» Exercise prompt:
From the first line to the last, print the data exactly as it appears.
-*-
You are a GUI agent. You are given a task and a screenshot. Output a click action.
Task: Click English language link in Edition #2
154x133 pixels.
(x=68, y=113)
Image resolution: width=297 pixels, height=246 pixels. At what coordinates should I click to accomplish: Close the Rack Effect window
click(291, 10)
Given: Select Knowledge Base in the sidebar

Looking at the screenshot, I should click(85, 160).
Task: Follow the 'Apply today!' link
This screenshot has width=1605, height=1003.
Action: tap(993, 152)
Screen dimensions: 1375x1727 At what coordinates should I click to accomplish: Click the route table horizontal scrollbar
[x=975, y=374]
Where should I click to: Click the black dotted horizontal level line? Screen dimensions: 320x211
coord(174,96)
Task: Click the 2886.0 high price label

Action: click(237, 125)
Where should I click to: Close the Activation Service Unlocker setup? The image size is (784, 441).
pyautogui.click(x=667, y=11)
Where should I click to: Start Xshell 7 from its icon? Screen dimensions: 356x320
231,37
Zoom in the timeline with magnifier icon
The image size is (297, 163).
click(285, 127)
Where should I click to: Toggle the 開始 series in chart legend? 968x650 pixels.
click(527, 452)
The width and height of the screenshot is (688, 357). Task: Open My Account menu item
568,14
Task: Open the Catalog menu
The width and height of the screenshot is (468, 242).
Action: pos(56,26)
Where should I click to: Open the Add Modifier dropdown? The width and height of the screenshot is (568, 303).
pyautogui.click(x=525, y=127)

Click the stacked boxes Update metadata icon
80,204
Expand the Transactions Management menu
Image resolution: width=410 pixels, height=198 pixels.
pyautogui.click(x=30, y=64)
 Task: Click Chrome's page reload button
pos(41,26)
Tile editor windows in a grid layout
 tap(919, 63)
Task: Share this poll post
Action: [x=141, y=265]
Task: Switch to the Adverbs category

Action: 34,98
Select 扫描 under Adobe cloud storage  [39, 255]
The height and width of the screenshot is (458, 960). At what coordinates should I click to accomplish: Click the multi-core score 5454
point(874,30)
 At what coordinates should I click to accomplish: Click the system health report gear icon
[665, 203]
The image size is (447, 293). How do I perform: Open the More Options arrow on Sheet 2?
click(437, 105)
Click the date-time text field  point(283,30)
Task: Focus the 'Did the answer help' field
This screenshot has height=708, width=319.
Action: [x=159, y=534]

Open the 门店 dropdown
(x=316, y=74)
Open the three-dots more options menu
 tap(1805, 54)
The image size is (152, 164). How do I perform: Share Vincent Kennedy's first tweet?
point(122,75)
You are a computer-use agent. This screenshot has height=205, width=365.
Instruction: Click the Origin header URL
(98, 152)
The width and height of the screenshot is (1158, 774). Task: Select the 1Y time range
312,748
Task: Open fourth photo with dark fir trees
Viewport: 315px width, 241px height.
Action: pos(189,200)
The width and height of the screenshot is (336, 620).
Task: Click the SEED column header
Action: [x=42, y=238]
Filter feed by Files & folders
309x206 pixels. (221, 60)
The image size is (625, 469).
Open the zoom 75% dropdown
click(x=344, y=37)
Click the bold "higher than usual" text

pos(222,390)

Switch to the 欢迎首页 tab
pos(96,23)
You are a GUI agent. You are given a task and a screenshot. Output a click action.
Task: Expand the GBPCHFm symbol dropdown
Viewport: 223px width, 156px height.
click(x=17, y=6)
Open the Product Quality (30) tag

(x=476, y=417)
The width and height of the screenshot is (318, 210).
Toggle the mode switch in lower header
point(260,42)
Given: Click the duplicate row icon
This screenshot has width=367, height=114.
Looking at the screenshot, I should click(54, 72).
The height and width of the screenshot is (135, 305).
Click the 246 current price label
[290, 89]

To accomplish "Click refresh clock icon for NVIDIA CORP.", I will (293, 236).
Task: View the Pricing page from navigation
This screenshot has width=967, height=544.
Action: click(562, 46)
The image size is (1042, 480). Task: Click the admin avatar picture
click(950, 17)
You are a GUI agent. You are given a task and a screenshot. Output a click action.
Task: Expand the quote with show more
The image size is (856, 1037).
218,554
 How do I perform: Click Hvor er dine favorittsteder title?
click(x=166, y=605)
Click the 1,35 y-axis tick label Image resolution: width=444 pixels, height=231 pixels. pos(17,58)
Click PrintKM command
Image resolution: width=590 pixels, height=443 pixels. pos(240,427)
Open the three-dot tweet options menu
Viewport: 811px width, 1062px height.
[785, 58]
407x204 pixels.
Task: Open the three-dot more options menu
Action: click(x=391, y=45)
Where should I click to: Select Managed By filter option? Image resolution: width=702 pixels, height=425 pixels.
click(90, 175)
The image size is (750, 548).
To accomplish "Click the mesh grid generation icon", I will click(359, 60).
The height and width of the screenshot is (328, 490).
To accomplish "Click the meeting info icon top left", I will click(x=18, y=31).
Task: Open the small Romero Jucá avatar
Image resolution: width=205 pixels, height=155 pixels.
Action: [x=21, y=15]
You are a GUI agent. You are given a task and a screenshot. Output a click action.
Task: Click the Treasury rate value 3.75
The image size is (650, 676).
-*-
» Solution below:
You are a GUI agent. You are given a task and a screenshot. Output a click action.
Task: Click English language link in Edition #2
154x133 pixels.
(x=68, y=113)
Image resolution: width=297 pixels, height=246 pixels. At what coordinates should I click to accomplish: Close the Rack Effect window
click(291, 10)
Given: Select Knowledge Base in the sidebar

Looking at the screenshot, I should click(85, 160).
Task: Follow the 'Apply today!' link
This screenshot has width=1605, height=1003.
Action: tap(993, 152)
Screen dimensions: 1375x1727 At what coordinates should I click to accomplish: Click the route table horizontal scrollbar
[x=975, y=374]
Where should I click to: Click the black dotted horizontal level line? Screen dimensions: 320x211
coord(174,96)
Task: Click the 2886.0 high price label

Action: click(237, 125)
Where should I click to: Close the Activation Service Unlocker setup? The image size is (784, 441).
pyautogui.click(x=667, y=11)
Where should I click to: Start Xshell 7 from its icon? Screen dimensions: 356x320
231,37
Zoom in the timeline with magnifier icon
The image size is (297, 163).
click(285, 127)
Where should I click to: Toggle the 開始 series in chart legend? 968x650 pixels.
click(527, 452)
The width and height of the screenshot is (688, 357). Task: Open My Account menu item
568,14
Task: Open the Catalog menu
The width and height of the screenshot is (468, 242).
Action: pos(56,26)
Where should I click to: Open the Add Modifier dropdown? The width and height of the screenshot is (568, 303).
pyautogui.click(x=525, y=127)

Click the stacked boxes Update metadata icon
80,204
Expand the Transactions Management menu
Image resolution: width=410 pixels, height=198 pixels.
pyautogui.click(x=30, y=64)
 Task: Click Chrome's page reload button
pos(41,26)
Tile editor windows in a grid layout
 tap(919, 63)
Task: Share this poll post
Action: [x=141, y=265]
Task: Switch to the Adverbs category

Action: 34,98
Select 扫描 under Adobe cloud storage  [39, 255]
The height and width of the screenshot is (458, 960). At what coordinates should I click to accomplish: Click the multi-core score 5454
point(874,30)
 At what coordinates should I click to accomplish: Click the system health report gear icon
[665, 203]
The image size is (447, 293). How do I perform: Open the More Options arrow on Sheet 2?
click(437, 105)
Click the date-time text field  point(283,30)
Task: Focus the 'Did the answer help' field
This screenshot has height=708, width=319.
Action: [x=159, y=534]

Open the 门店 dropdown
(x=316, y=74)
Open the three-dots more options menu
 tap(1805, 54)
The image size is (152, 164). How do I perform: Share Vincent Kennedy's first tweet?
point(122,75)
You are a computer-use agent. This screenshot has height=205, width=365.
Instruction: Click the Origin header URL
(98, 152)
The width and height of the screenshot is (1158, 774). Task: Select the 1Y time range
312,748
Task: Open fourth photo with dark fir trees
Viewport: 315px width, 241px height.
Action: pos(189,200)
The width and height of the screenshot is (336, 620).
Task: Click the SEED column header
Action: [x=42, y=238]
Filter feed by Files & folders
309x206 pixels. (221, 60)
The image size is (625, 469).
Open the zoom 75% dropdown
click(x=344, y=37)
Click the bold "higher than usual" text

pos(222,390)

Switch to the 欢迎首页 tab
pos(96,23)
You are a GUI agent. You are given a task and a screenshot. Output a click action.
Task: Expand the GBPCHFm symbol dropdown
Viewport: 223px width, 156px height.
click(x=17, y=6)
Open the Product Quality (30) tag

(x=476, y=417)
The width and height of the screenshot is (318, 210).
Toggle the mode switch in lower header
point(260,42)
Given: Click the duplicate row icon
This screenshot has width=367, height=114.
Looking at the screenshot, I should click(54, 72).
The height and width of the screenshot is (135, 305).
Click the 246 current price label
[290, 89]

To accomplish "Click refresh clock icon for NVIDIA CORP.", I will (293, 236).
Task: View the Pricing page from navigation
This screenshot has width=967, height=544.
Action: click(562, 46)
The image size is (1042, 480). Task: Click the admin avatar picture
click(950, 17)
You are a GUI agent. You are given a task and a screenshot. Output a click action.
Task: Expand the quote with show more
The image size is (856, 1037).
218,554
 How do I perform: Click Hvor er dine favorittsteder title?
click(x=166, y=605)
Click the 1,35 y-axis tick label Image resolution: width=444 pixels, height=231 pixels. pos(17,58)
Click PrintKM command
Image resolution: width=590 pixels, height=443 pixels. pos(240,427)
Open the three-dot tweet options menu
Viewport: 811px width, 1062px height.
[785, 58]
407x204 pixels.
Task: Open the three-dot more options menu
Action: click(x=391, y=45)
Where should I click to: Select Managed By filter option? Image resolution: width=702 pixels, height=425 pixels.
click(90, 175)
The image size is (750, 548).
To accomplish "Click the mesh grid generation icon", I will click(359, 60).
The height and width of the screenshot is (328, 490).
To accomplish "Click the meeting info icon top left", I will click(x=18, y=31).
Task: Open the small Romero Jucá avatar
Image resolution: width=205 pixels, height=155 pixels.
Action: [x=21, y=15]
You are a GUI agent. You are given a task and a screenshot. Output a click action.
Task: Click the Treasury rate value 3.75
The image size is (650, 676).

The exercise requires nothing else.